CALO DEMOGRAFICO
In Italia culle
sempre più vuote

Secondo i dati Istat pubblicati sulle «Stime 2016 degli indicatori demografici», i residenti in Italia al primo gennaio 2017 erano 60 milioni e 579mila, 86mila in meno rispetto al primo gennaio del 2016 (-0,14 per cento). Prosegue il calo delle nascite: nel corso del 2016 superato il record negativo risalente al 2015, quando le nascite erano state 486mila; siamo scesi a 474mila. Calate anche le morti, 608mila contro i 648mila del 2015, un dato in linea con la tendenza all’aumento dell’invecchiamento della popolazione.

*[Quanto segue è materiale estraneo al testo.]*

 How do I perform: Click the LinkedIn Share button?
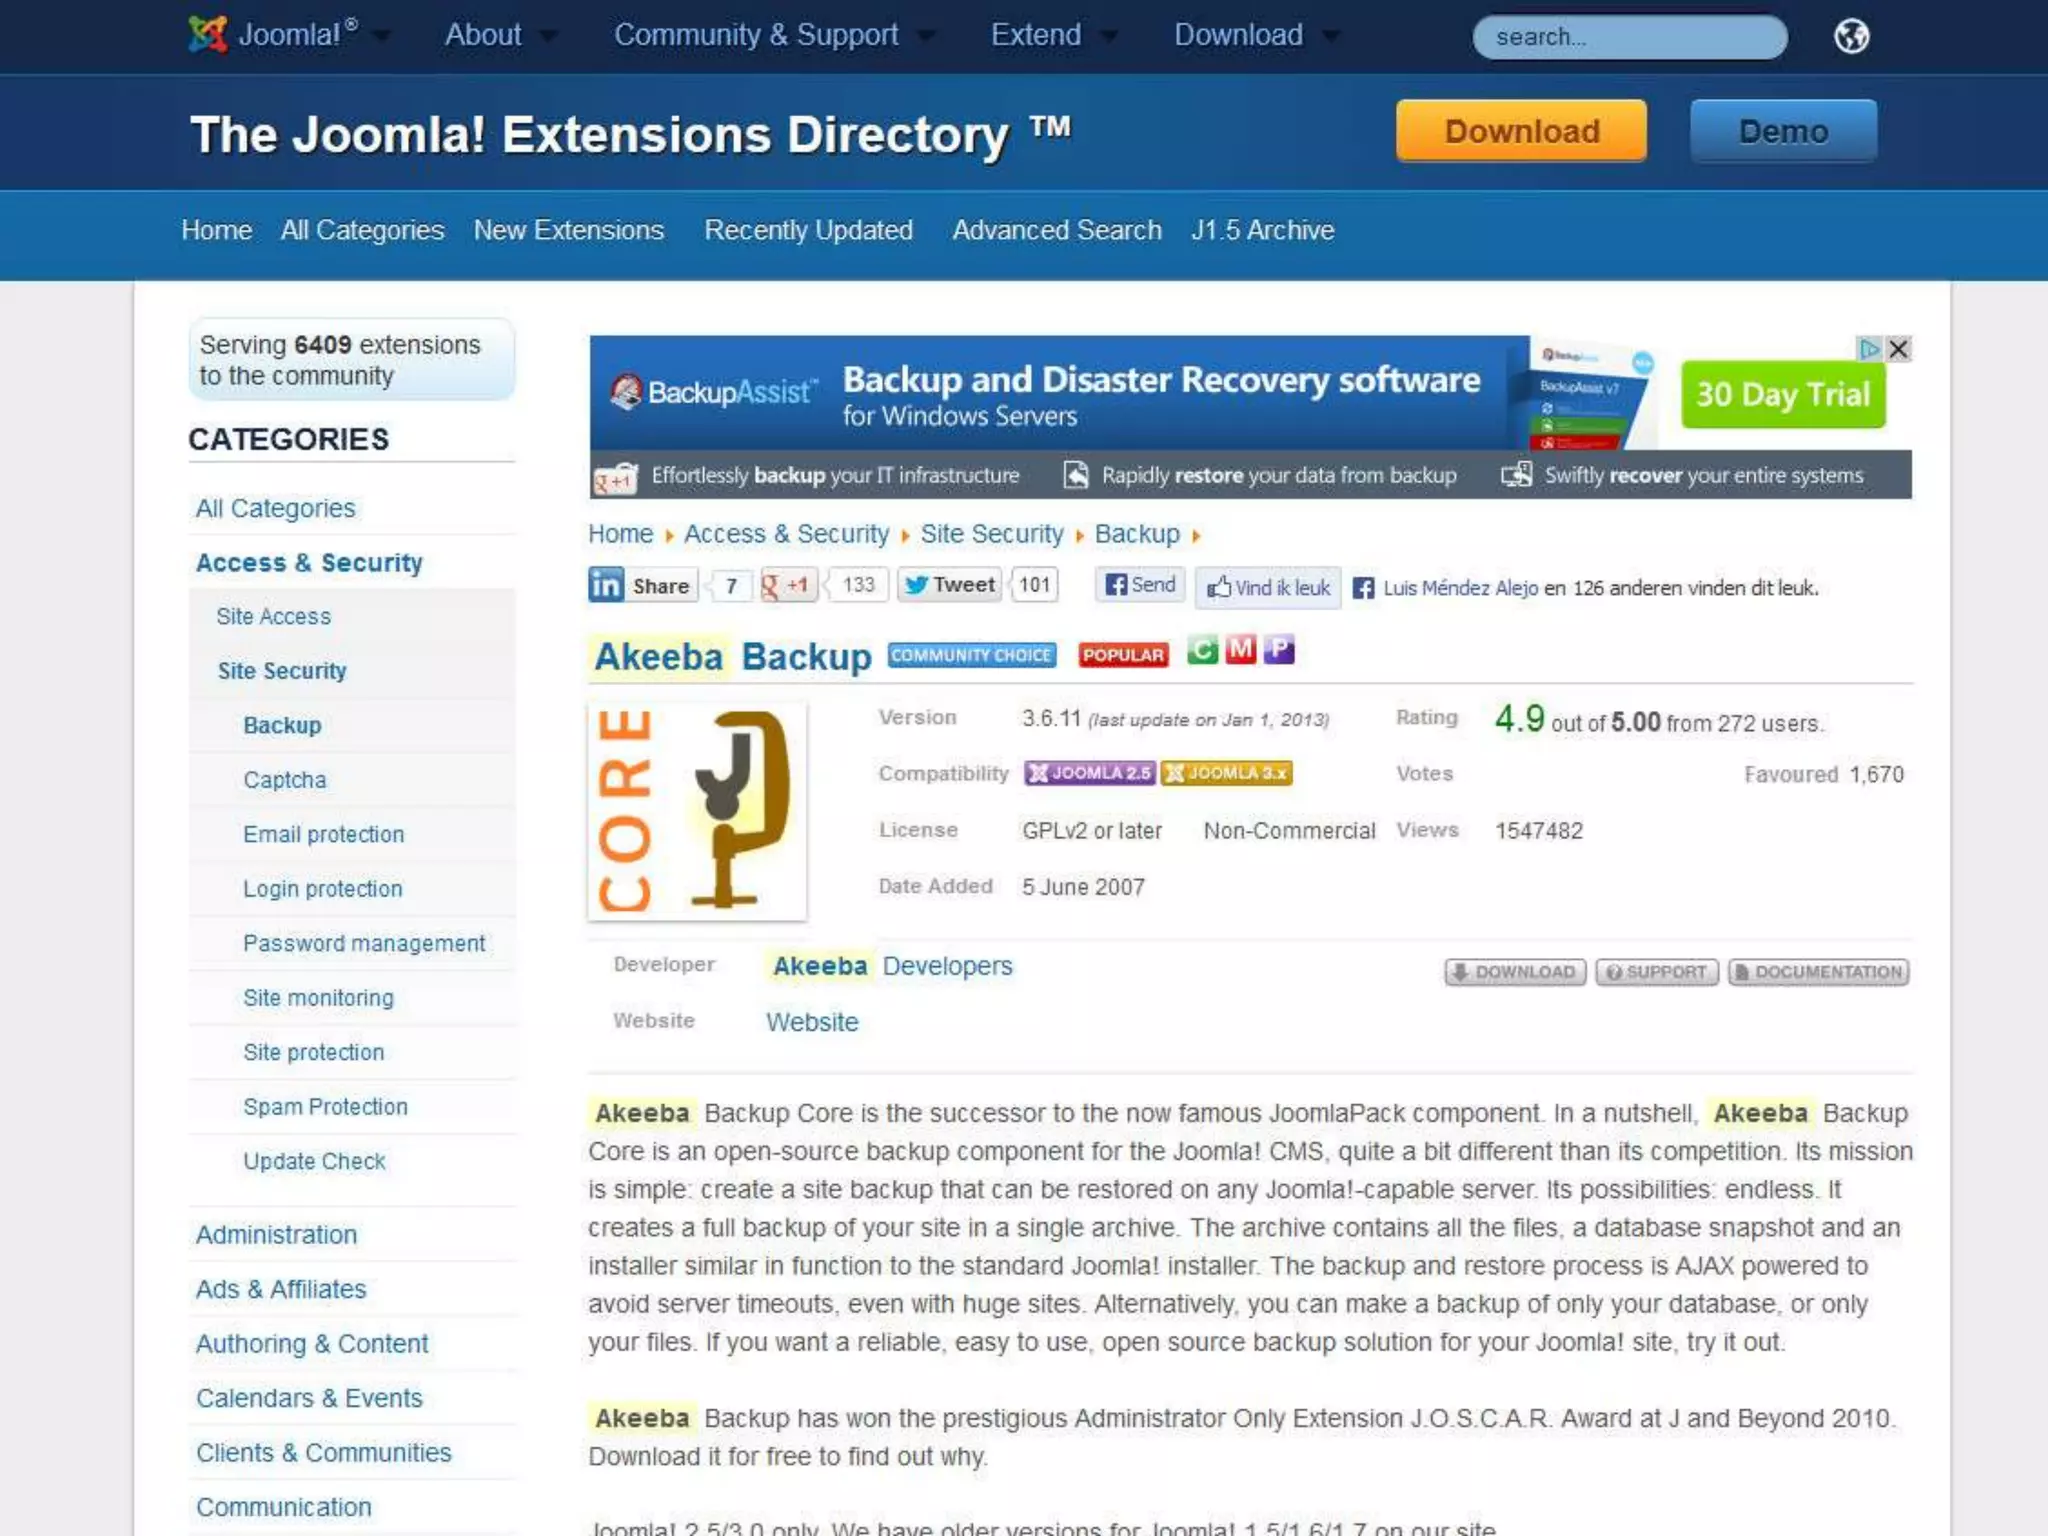click(642, 585)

Il saldo naturale, dunque, costituito sottraendo i decessi dal bilancio delle nascite, registra nel 2016 un valore negativo per 134mila persone: è il secondo maggior calo di sempre, superiore soltanto a quello del 2015 (-162mila), ma il valore non incide sul numero di residenti perché equivale al saldo opposto, positivo, nei flussi migratori con l’estero: +135mila persone. La riduzione delle nascite è stata del 2,4%: interessa tutto il territorio nazionale con l’eccezione della Provincia di Bolzano che registra invece un incremento del 3,2%. Il numero medio di figli per donna, in calo per il sesto anno consecutivo, si assesta a 1,34. Rispetto all’anno precedente, spiega l’Istat, i tassi di fecondità si riducono in tutte le classi di età della madre sotto i 30 anni mentre aumentano in quelle superiori. La maggiore riduzione è più accentuata nella fascia di età 25-29 anni (-6 per mille), l’incremento più rilevante è, invece, nella classe 35-39 (+2 per mille).

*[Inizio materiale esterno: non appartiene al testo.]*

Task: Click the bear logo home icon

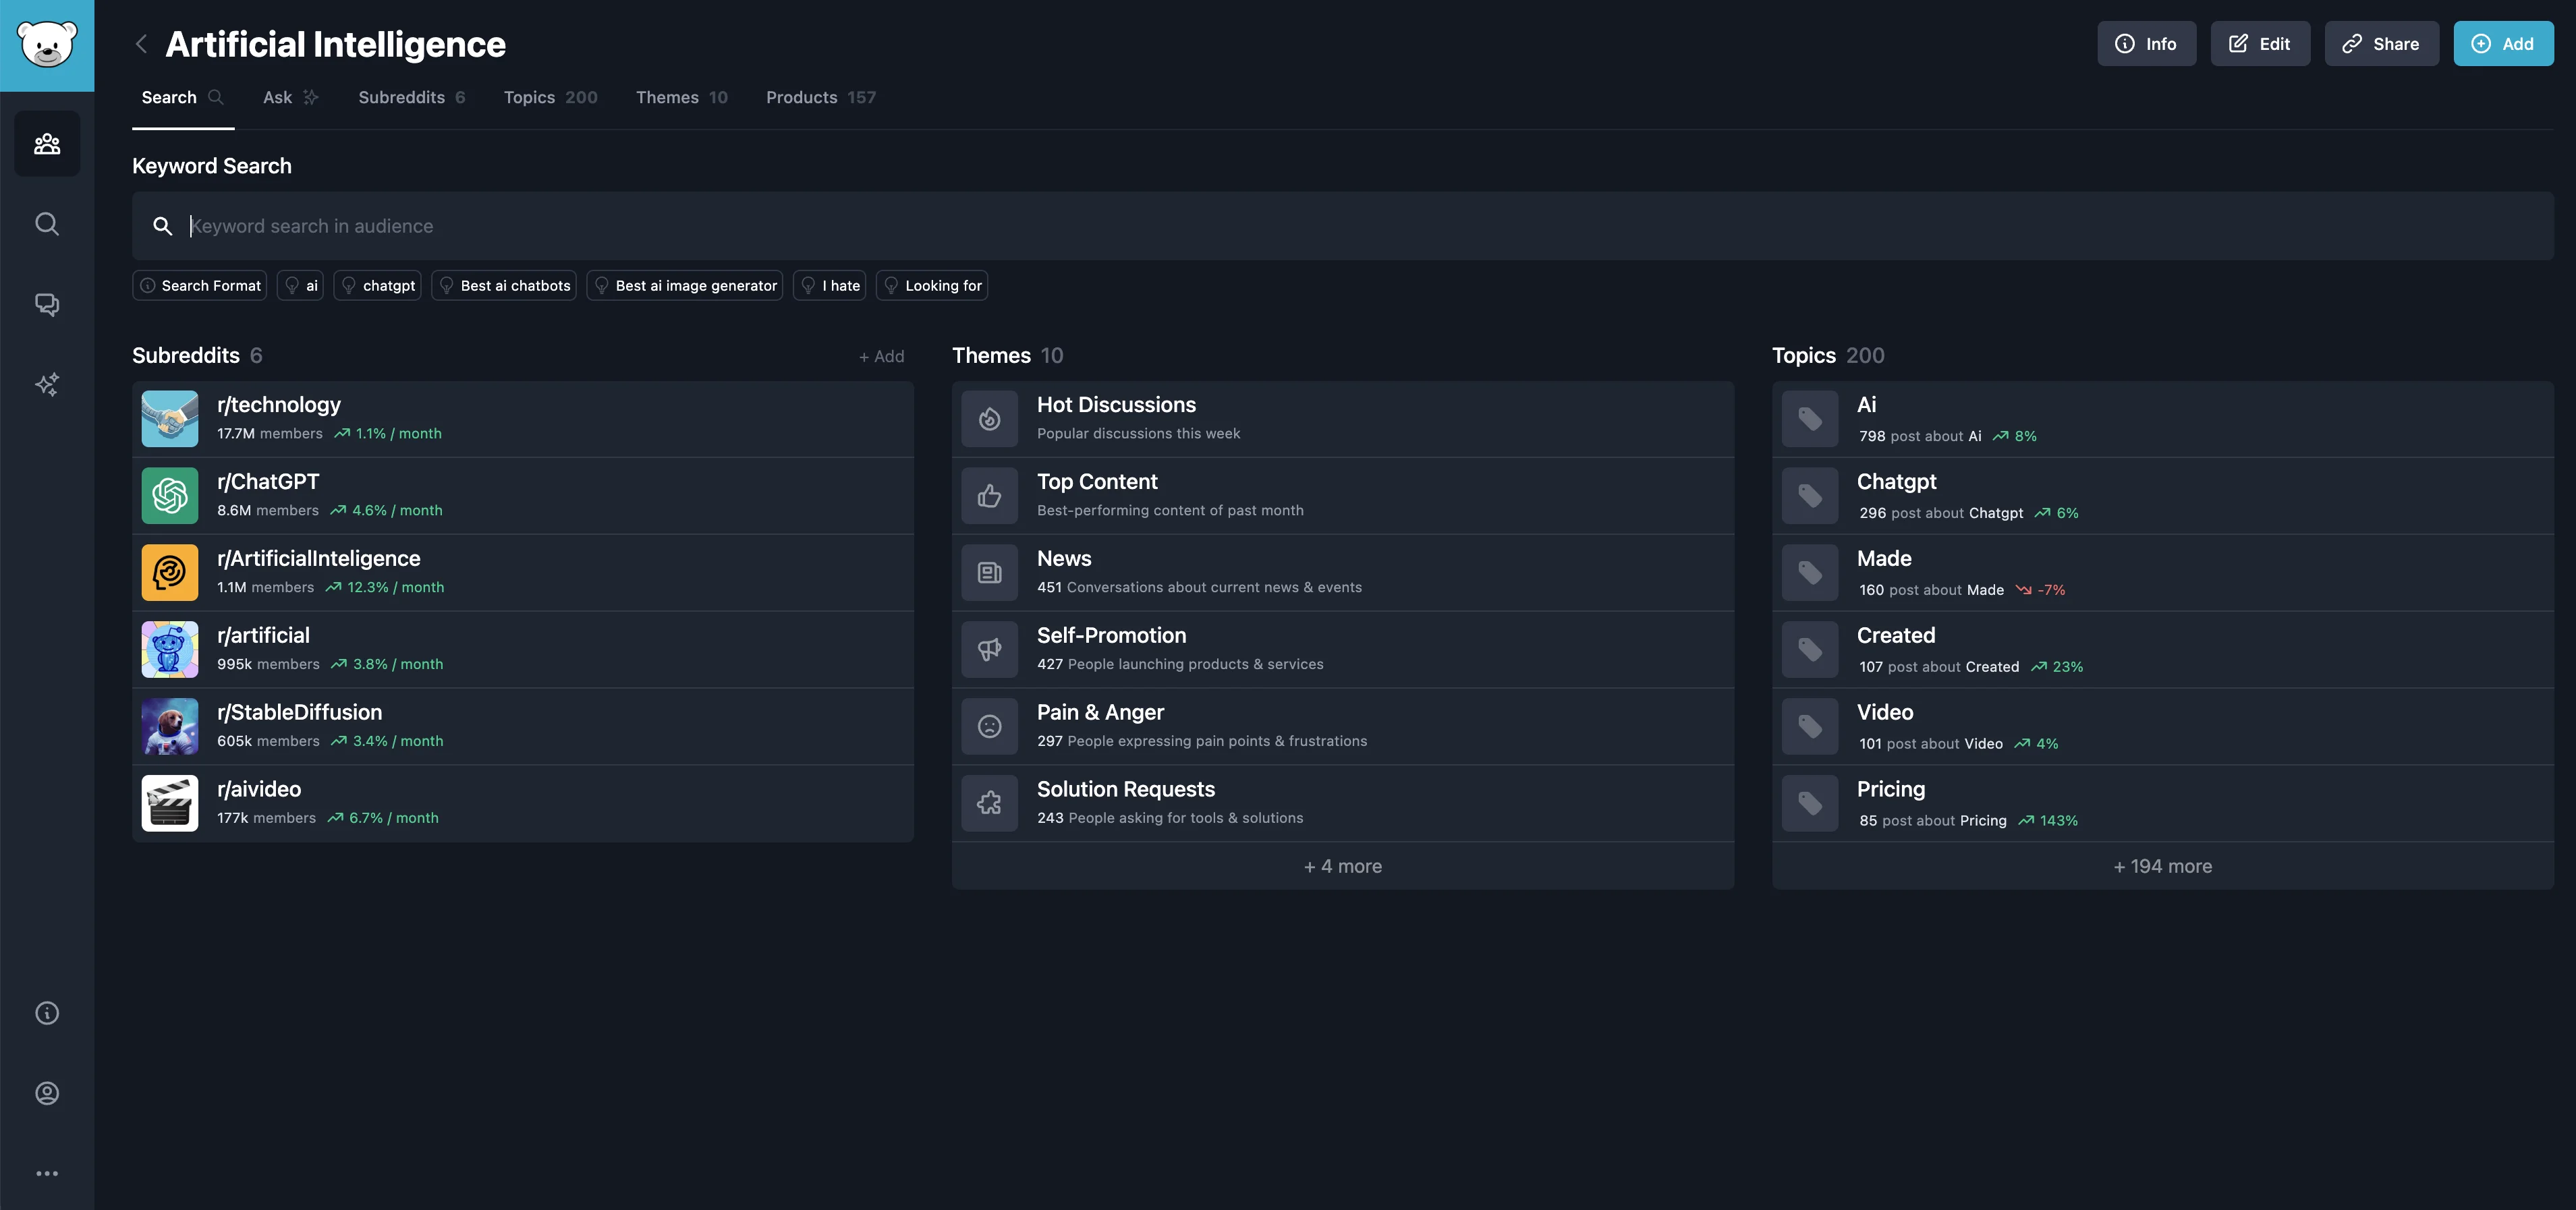Action: [47, 45]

Culle sempre più vuote, nonostante i continui appelli da parte anche e soprattutto della classe politica italiana, a procreare di più, per scongiurare una sorta di estinzione futura, al pari di un aumento della popolazione straniera nel nostro paese. Purtroppo però, ci si dimentica che un figlio non rappresenta un freddo numero statistico, ma una persona cui riservare una vita quanto più dignitosa possibile.Il calo è frutto di una società dove i giovani, laureati e non, faticano a trovare un lavoro stabile, fatto di un precariato rinnovabile e contratti a volte al limite della regolarità; famiglie giovani e non che affrontano le difficoltà grazie al supporto genitoriale, soprattutto economico. La precarietà del lavoro si traduce in mancati investimenti per acquistare una casa, o addirittura difficoltà a pagare regolarmente fitti ed utenze.

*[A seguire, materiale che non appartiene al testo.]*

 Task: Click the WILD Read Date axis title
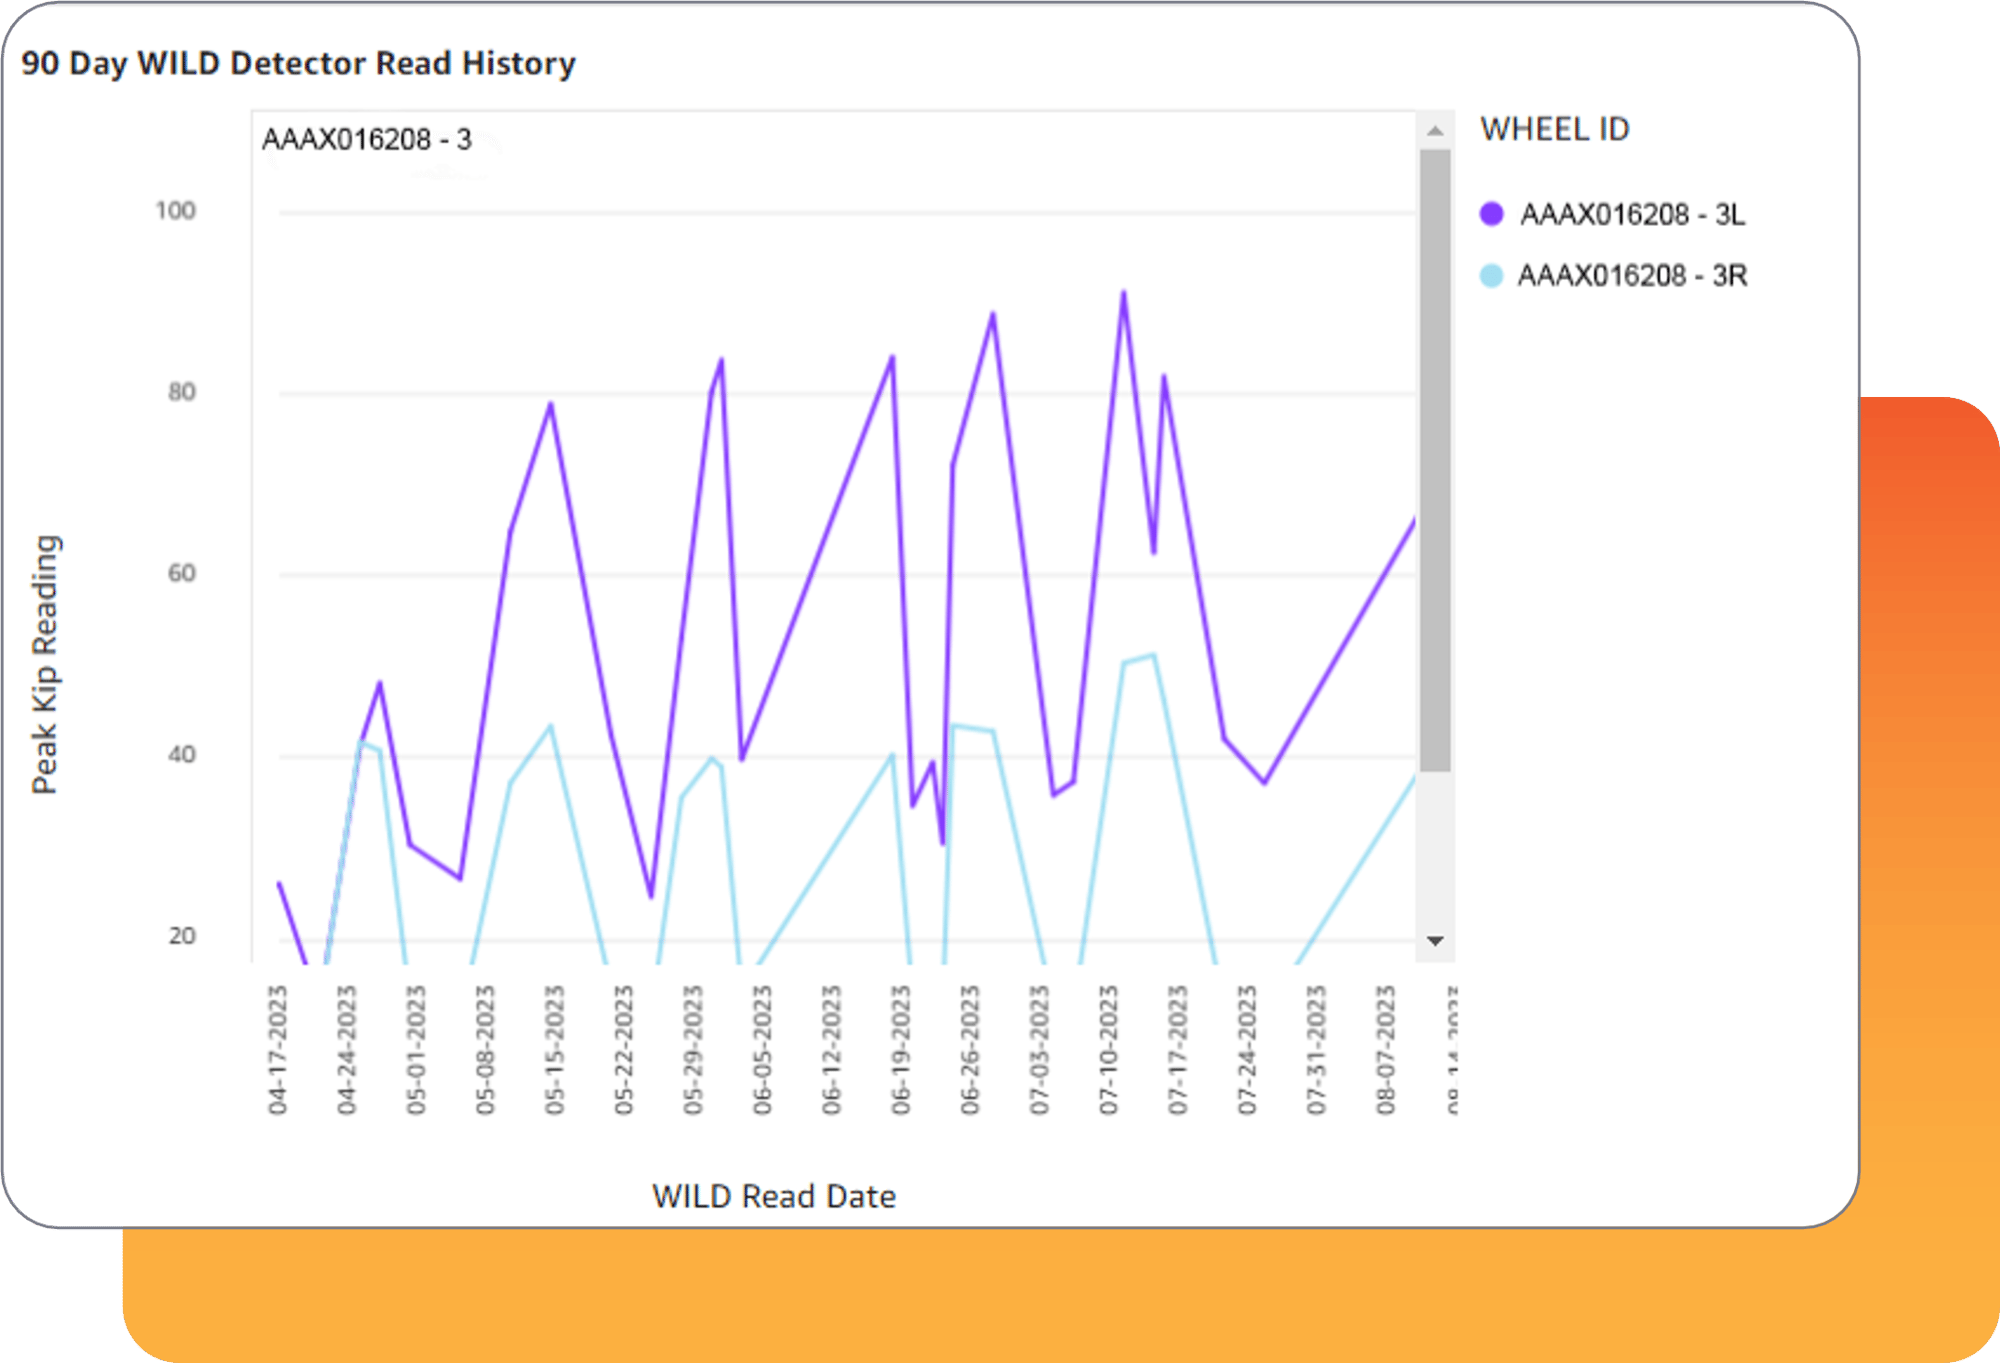click(774, 1196)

Forse rivedere i contratti di lavoro, il sistema pensionistico, affrontare il problema della legalità, rivedere il sistema di attribuzione degli alloggi popolari, il credito agevolato per i giovani potrebbe essere da traino per un aumento delle famiglie. Inoltre garantire una detrazione agevolata nei primi tre anni di vita, ad esempio, di tutto ciò che viene acquistato per la salute e benessere del bambino, che purtroppo non è sempre a buon mercato. Pensare da famiglia agevolerebbe di molto il proporre in modo sensato, a fronte di inutili appelli a far figli.